五、政治的文化闘争の手段としての学術

 以前は、学術は世界の局外中立的な協同作業であるから人類の福祉の為その発展を妨げない様にせねばならぬと考へられてゐたが、大戦後或る若干の国々では学術をば何等の躊躇なく国家に奉仕せしめんとする現象が見られる。凡ゆる国民的可能性の利用と郷土的研究の強調は凡ゆる国民科学の特権である。併し偽造或は他民族の学術的業績の破壊は国民科学の任務ではない。然るにソ連に於ては学術(実は似而非学術)を政治目的の為に利用して偽造を行つてゐる点で正に世界無比である。又、欧州の工学及び其の他の学術の教科書をロシア語に飜訳し、ソ連の学者をヨーロッパ語から遠ざけて置く。ソ連では国民がヨーロッパ語の知識を有するのは好ましくないのである。
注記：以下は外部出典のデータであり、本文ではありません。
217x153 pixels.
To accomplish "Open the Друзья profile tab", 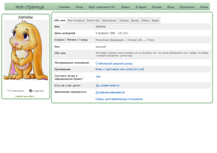I will tap(135, 20).
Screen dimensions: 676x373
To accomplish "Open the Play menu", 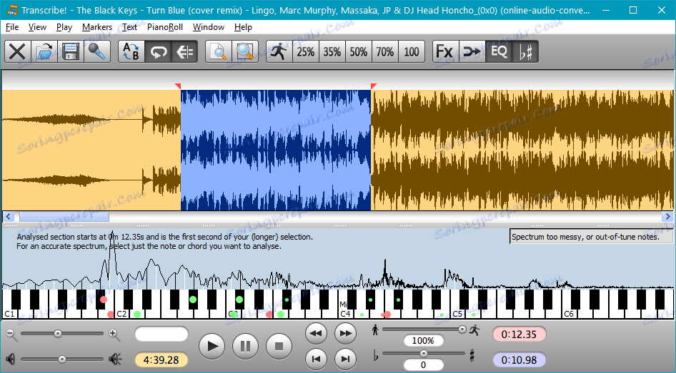I will point(64,27).
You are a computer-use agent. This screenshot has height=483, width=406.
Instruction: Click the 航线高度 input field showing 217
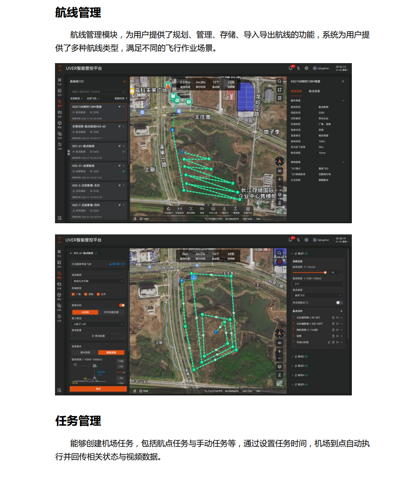(317, 284)
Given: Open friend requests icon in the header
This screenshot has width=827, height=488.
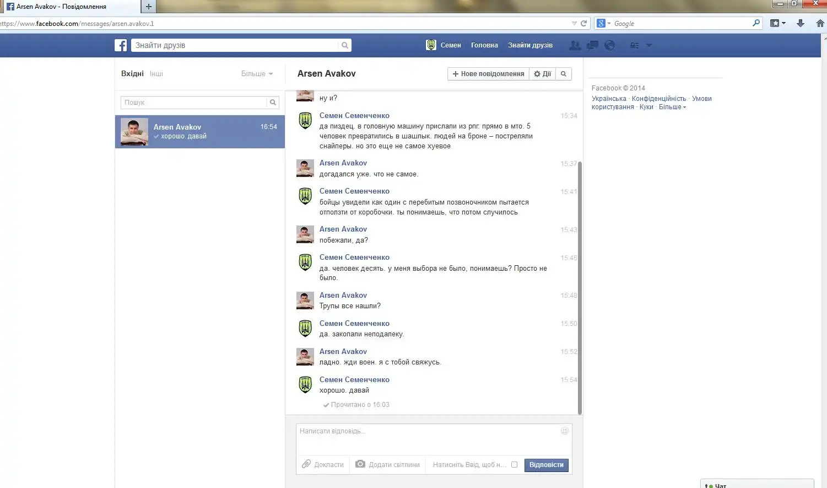Looking at the screenshot, I should tap(575, 45).
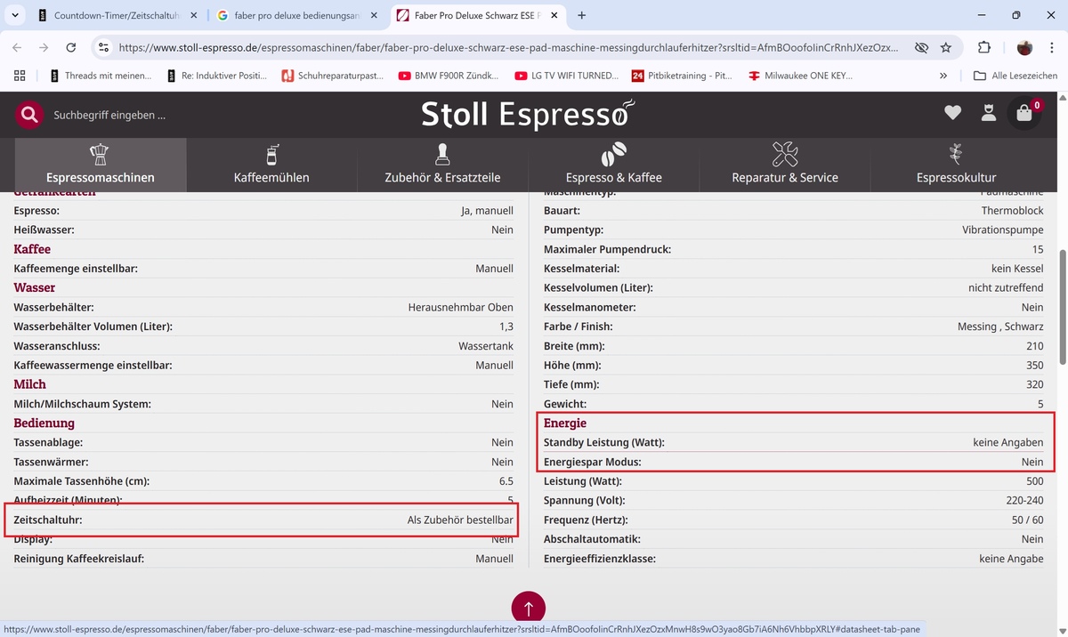The width and height of the screenshot is (1068, 637).
Task: Open the bookmarks apps grid icon
Action: tap(20, 76)
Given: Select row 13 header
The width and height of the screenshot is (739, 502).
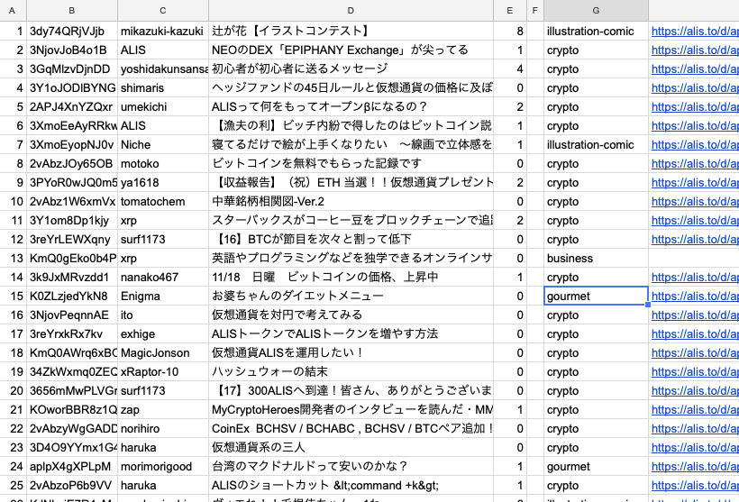Looking at the screenshot, I should click(x=13, y=258).
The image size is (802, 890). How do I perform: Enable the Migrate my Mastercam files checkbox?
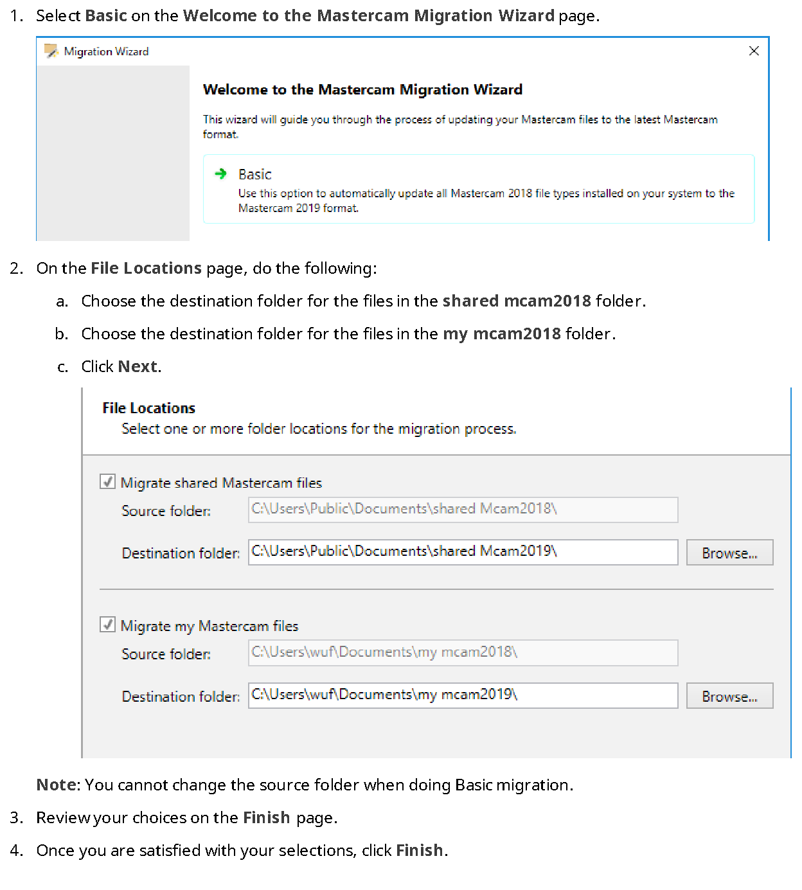107,625
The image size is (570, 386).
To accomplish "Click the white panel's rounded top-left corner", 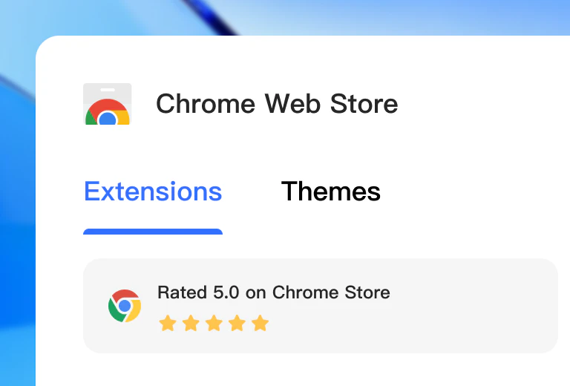I will pos(45,45).

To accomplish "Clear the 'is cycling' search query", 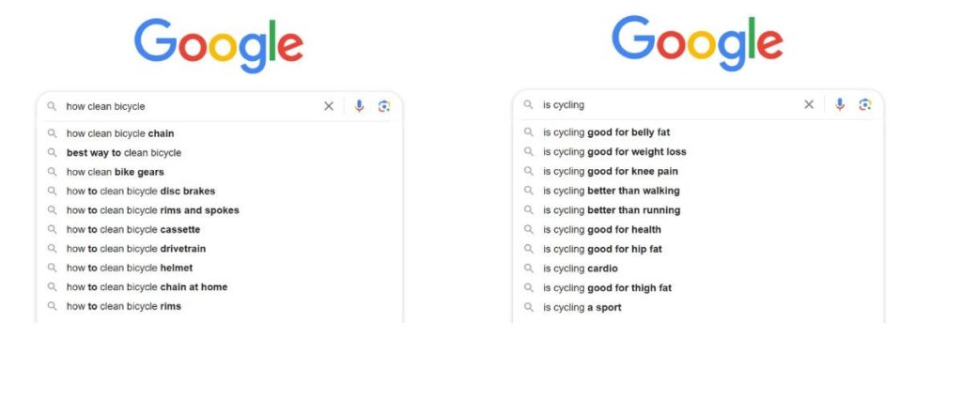I will (809, 104).
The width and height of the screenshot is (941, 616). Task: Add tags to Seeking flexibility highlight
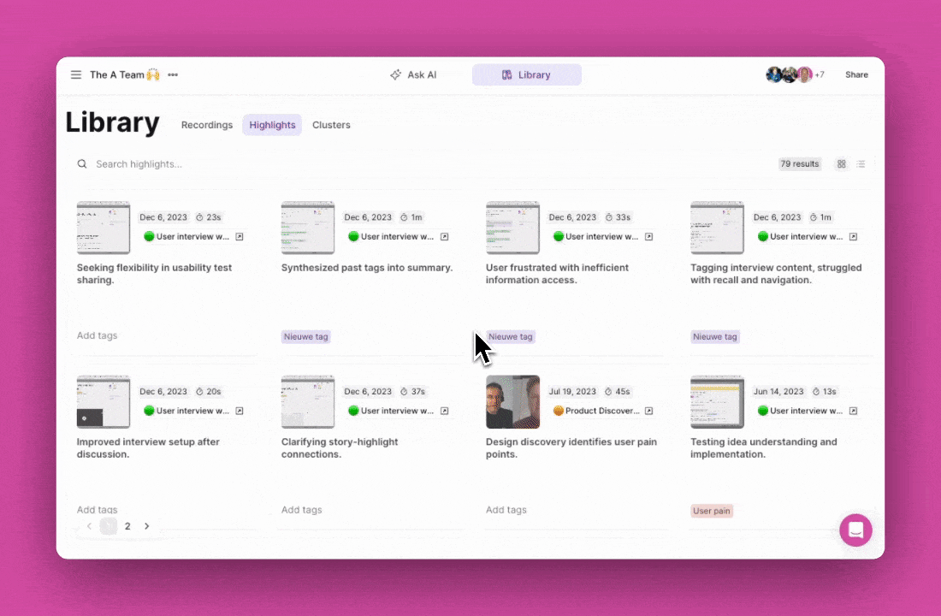point(98,336)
 偽造や解釈の改変はソ連では非常に流行してゐるが、他の国々でも異文化を攻撃する為に非常によく行はれる。凡ゆる手段を以てトルコ民族の統一を実現する為に、クルデン人がトルコ族たることを証明する民族学的前提が全然無いのに、クルデン人を「山地トルコ人」なりとし、固有トルコ人との血縁関係を立証するに力めてゐる。若干の国に於ては全部族と個々の有名な人物を自民族に所属するものなることを立証することが独特の学術的原則となつてゐる。例へばチェッコは独逸の解剖学者イェッセニウスをスロヴァキヤ人なりとし、ポーランド人は独逸人たるコペルニクスをポーランド人なりとして郵便切手に迄その肖像を載せてゐる。